Moreover, I also used the primary care data to explore whether I could develop a
novel ontology to search for patients with PBC in primary care datasets. I collected
real-world secondary care data from three regional NHS hospital Trusts including
Royal Surrey NHS Foundation Trust (RSNHSFT), Ashford and St Peter’s hospital (ASPH)
and East Surrey hospital (ESH). Following the necessary application, tertiary centre
data were obtained from patients in the county of Surrey who had received a diagnosis
of PBC. Once the data were mined and uploaded onto the registry, they were analysed
using Statistical Package for the Social Sciences (SPSS) v28.
Results
My initial literature review using a systematic approach identified that there was
limited use of the chronic care model in patients with rare liver disease. There were
only 6, 11, 1, 13, 2 and 0 studies discussing individual components of the CCM for
Autoimmune Hepatitis (AIH), PBC, Primary Sclerosing Cholangitis (PSC), Wilsons
disease (WD), Alpha-1 Antitrypsin Deficiency (A1AD) and Lysosomal Acid Lipase
deficiency (LALd) respectively. I did not identify any studies using the full CCM for any
hepatic orphan liver diseases. One of the components of the CCM is the use of clinical
information systems and registries. There was very little identified literature on the
use of disease registries for rare liver disease. A separate literature review was carried
out to appreciate the cardinal components and crucial elements of established
registries for rare liver disease. The review identified 37 European registries, which
were analysed and led to the development of a novel registry design blueprint. Using
information from the design of these registries I developed a blueprint for the
development of a patient registry for rare liver diseases consisting of 9 stages under
three phases: the theoretical, technical and maintenance phases. I used this model to
build a regional PBC registry.
I searched 218,099 primary care records and developed a novel clinical ontology to
identify patients with PBC. Using this ontology, I identified 58 patients with likely PBC
and 2317 patients with probable PBC. There were 32 new cases of PBC. These data
were linked to secondary care data and in total, the registry held regional real-world
data for 403 patients with PBC. The ratio of male: female was found to be
approximately 1:10 and the average age at diagnosis was 59. Most patients were
White Caucasian (93%). Fatigue, itching, and arthralgia were the commonest
presenting symptoms. Using reference criteria to assess response, I found higher
response rates in underdosed patients. Similarly, underdosing patients appears to also
yield better response rates when the Barcelona, Paris-2 and Ehim criteria were used
to assess response. On the contrary, overdosing patients confers better response
rates when using the Paris-I, Toronto, Rotterdam and Momah Lindon criteria.
Discussion
It is believed that rare diseases may affect as much as 6-8% of the EU population across
its 28 member states, and yet there is little published consideration for these
conditions to be viewed through models of chronic care. One of the novel outputs of
this work is the development of a toolkit for designing registries for rare liver disease
(and not only). Therefore, this work complements the efforts of loco-regional,
national, and international groups seeking to establish robust systems for data
collection and analysis for orphan liver diseases. Another novel output of this thesis is
the development of a PBC ontology, which was used to search primary care records.

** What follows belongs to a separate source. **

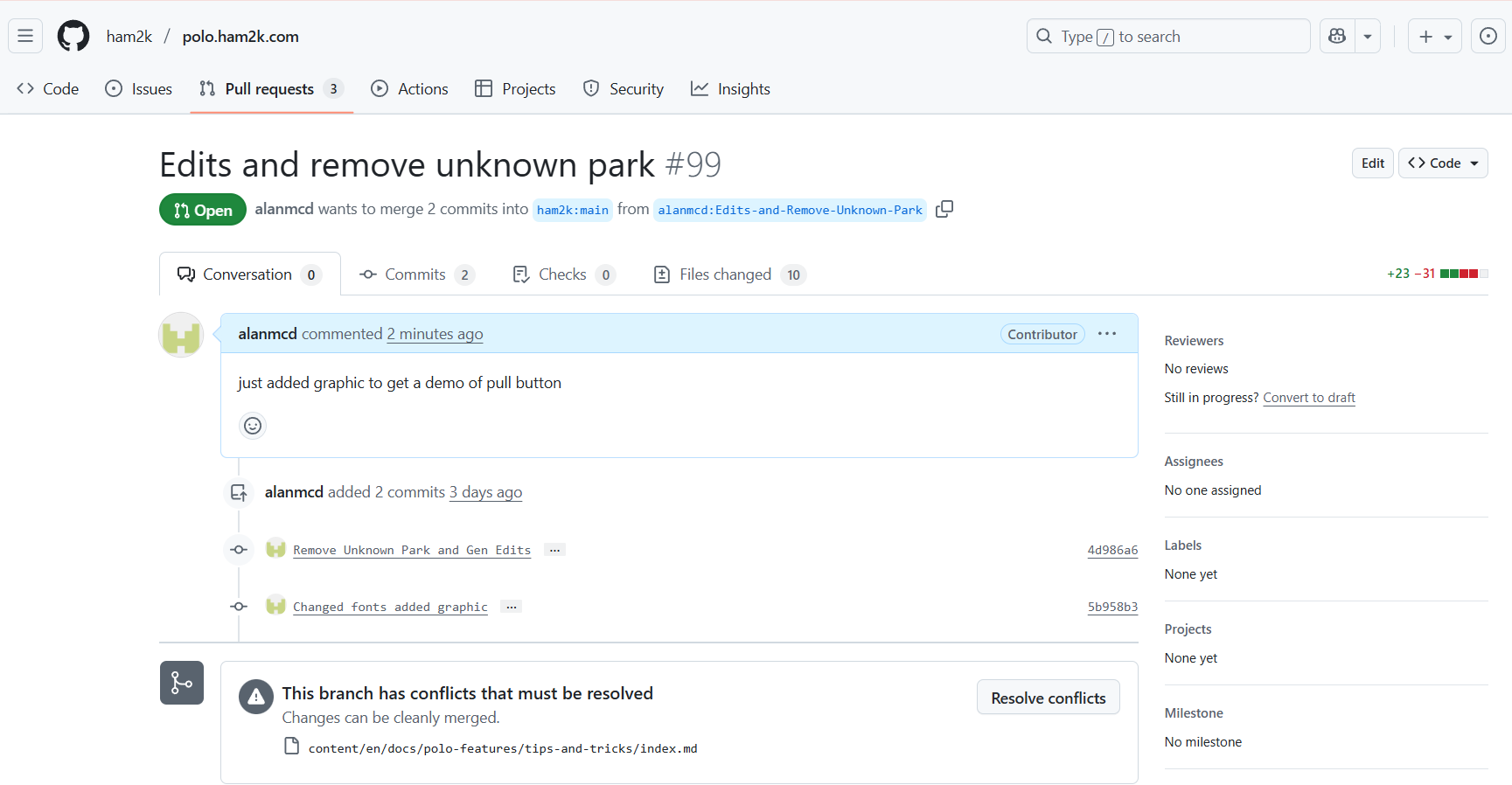
Task: Focus the Type to search field
Action: [x=1167, y=36]
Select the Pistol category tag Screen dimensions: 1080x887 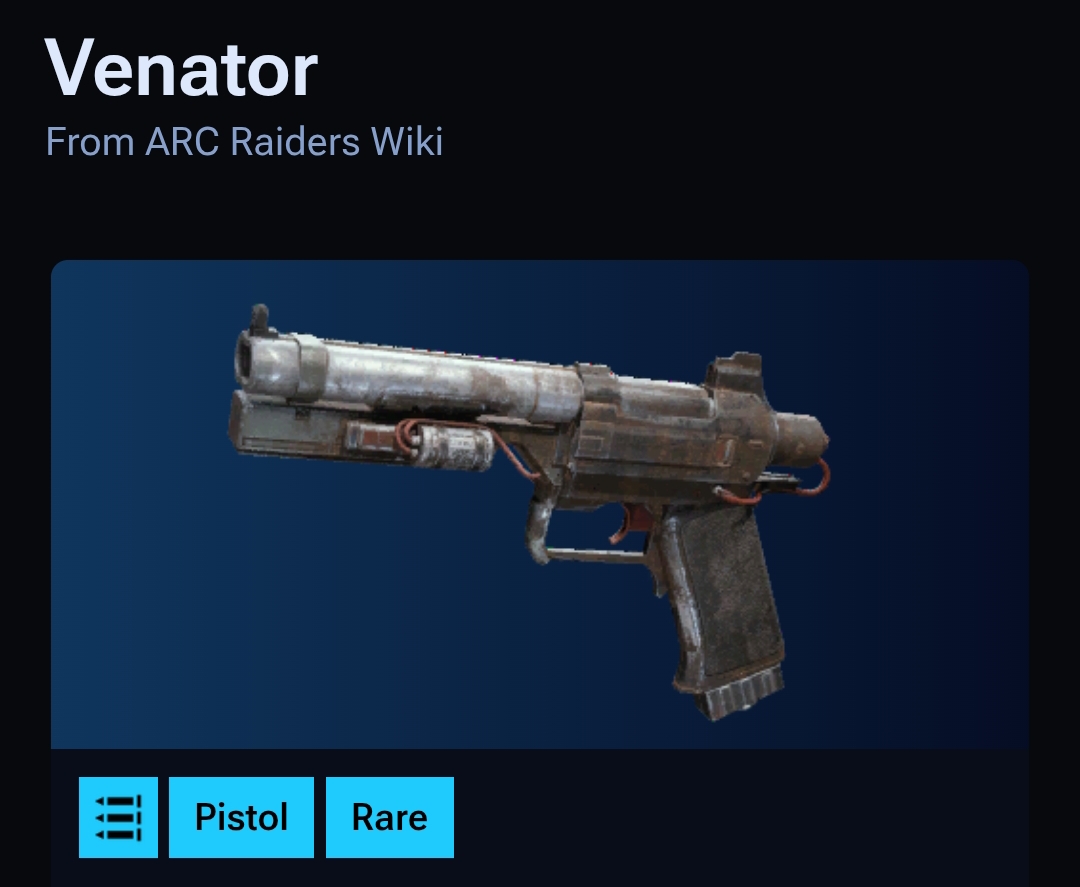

Using this tool, I was able to identify (i) established cases of PBC not known to
local/regional secondary care providers and (ii) de novo PBC cases, not previously
identified either in primary or in secondary care. There are many PBC probable cases
whose data merit further careful evaluation, and it is possible that many of these cases
are true PBC cases. The Surrey PBC registry is probably the largest real-world PBC
database, which I have utilised to describe in detail, demographics, geoepidemiology,
referral timelines, clinical management, pharmacotherapy, natural history of disease,
and survival outcomes of patient with PBC.